FIG 2 .

Kinetics of LUBAC activity and complementation of HOIP-deficient cells. (A) Mouse A20.2J B cells were stimulated with 10 µg/ml LPS to activate TLR4 signaling and induce LUBAC enzymatic activity. Cellular linear-ubiquitin levels were determined by immunoprecipitation with a linear-ubiquitin-specific antibody. Resting cells have low levels of linear ubiquitin relative to cells stimulated with LPS for 1 h. (B) As for panel A but with earlier time points as well as immunoblotting for IRAK1. (C) Mouse A20.2J HOIP^−/− cells were complemented with vector, HOIP-WT, or HOIP-KR by lentiviral infection.
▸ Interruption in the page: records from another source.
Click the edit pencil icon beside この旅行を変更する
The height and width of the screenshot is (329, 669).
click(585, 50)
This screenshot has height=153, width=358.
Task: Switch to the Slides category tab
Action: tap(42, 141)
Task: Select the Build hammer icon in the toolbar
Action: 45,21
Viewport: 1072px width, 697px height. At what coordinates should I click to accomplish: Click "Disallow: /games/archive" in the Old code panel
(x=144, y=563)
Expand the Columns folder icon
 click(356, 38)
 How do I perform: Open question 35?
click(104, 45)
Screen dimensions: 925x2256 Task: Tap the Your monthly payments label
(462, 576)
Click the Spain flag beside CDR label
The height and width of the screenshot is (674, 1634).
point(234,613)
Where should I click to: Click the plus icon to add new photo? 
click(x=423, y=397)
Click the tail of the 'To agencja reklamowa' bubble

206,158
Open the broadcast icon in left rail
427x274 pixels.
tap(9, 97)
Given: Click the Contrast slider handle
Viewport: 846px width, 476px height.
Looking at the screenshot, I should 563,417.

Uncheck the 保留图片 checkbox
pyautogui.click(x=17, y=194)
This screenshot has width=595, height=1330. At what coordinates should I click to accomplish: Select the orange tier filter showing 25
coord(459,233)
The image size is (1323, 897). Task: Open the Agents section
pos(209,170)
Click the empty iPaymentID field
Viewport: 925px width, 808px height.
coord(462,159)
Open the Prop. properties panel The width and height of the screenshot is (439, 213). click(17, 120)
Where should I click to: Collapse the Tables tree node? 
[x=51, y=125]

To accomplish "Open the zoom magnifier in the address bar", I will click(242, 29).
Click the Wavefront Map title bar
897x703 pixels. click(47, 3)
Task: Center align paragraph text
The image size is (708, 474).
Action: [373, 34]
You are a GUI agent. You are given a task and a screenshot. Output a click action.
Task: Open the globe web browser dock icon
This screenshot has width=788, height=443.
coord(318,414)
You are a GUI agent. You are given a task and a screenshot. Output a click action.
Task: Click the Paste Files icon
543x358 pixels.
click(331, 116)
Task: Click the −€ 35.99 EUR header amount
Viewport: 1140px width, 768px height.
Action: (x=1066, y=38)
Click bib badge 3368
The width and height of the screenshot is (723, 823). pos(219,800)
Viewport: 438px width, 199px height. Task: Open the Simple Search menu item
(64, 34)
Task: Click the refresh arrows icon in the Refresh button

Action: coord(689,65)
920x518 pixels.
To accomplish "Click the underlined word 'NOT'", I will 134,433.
LUBAC expression in complemented cells was compared to that in A20.2J HOIP^+/+ cells by immunoblot analysis. (D) HOIP-Flag was immunoprecipitated from lysates of cell lines generated for panel A using Flag or IgG control antibody to determine LUBAC formation. (E) To verify function of complement cell lines, cells were stimulated with 10 µg/ml LPS for 1 h and then lysed in LUIP buffer. A linear-ubiquitin-specific antibody was used to precipitate linear ubiquitin chains, followed by immunoblotting with anti-IRAK1. Data are representative of three independent experiments.